И действительно, характернейшие черты песни — ее злободневность, сиюминутность, очерковость. И то, в какой степени ее неповторимые частности становятся обобщением — философским, художественным, опреде­ляет сроки ее бытия, протяженность ее «биографии».

Многие из фронтовых песен Жарковского так и оста­лись очерками одного дня. Не часто услышишь их по радио, не просто разыскать их ноты. Но разве не кровью писанные корреспонденции отчаянно смелых людей — военных журналистов — превращались потом в скупые, безымянные и столь могучей силы воздействия строки Совинформбюро?

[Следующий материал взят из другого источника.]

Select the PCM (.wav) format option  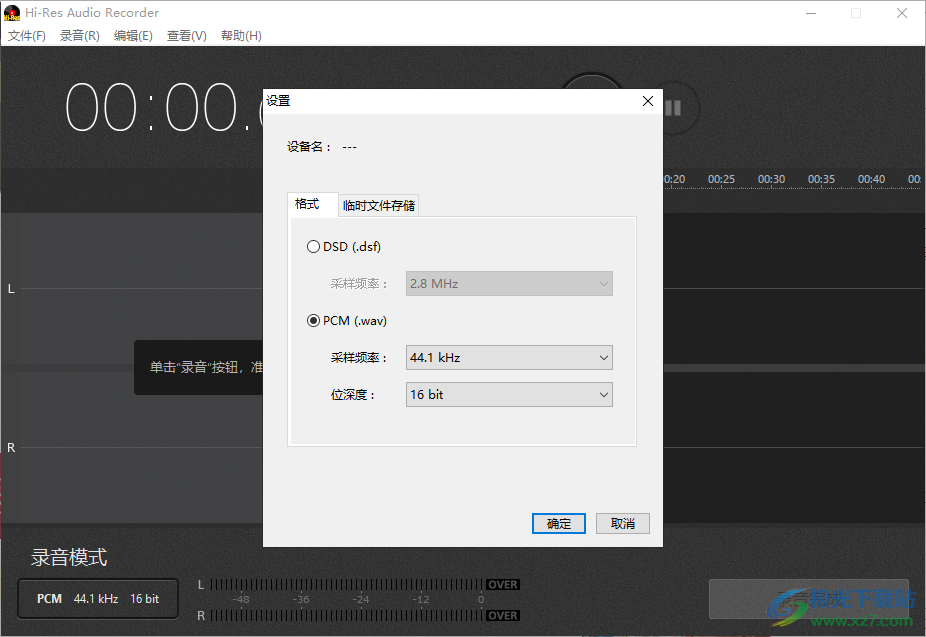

За каждой из песен встает страница истории, встают замечательные люди, с которыми дове­лось встретиться на фронте композитору.

«Песня о Борисе Сафонове» — летчике-истребителе, на третий день войны уничтожившем первый фашист­ский самолет.

Военная биография Сафонова оказалась короткой — через одиннадцать месяцев он погиб в неравном бою. Он стал первым, кто в военные годы был дважды удо­стоен звания Героя Советского Союза (второй раз — посмертно, за последний бой).

«Песня о "Гремящем"». Весной 1943 года славный корабль — эскадренный миноносец «Гремящий» — был назван гвардейским. И морякам миноносца захотелось иметь свою песню. Штурман эсминца капитан-лейте­нант Емельян Емельянович Ивашенко оказался непло­хим поэтом. Он написал стихи, которые пришлись по душе Жарковскому. И вот «Гремящий» в боевом походе, а в его кают-компании работает композитор. Война и творчество.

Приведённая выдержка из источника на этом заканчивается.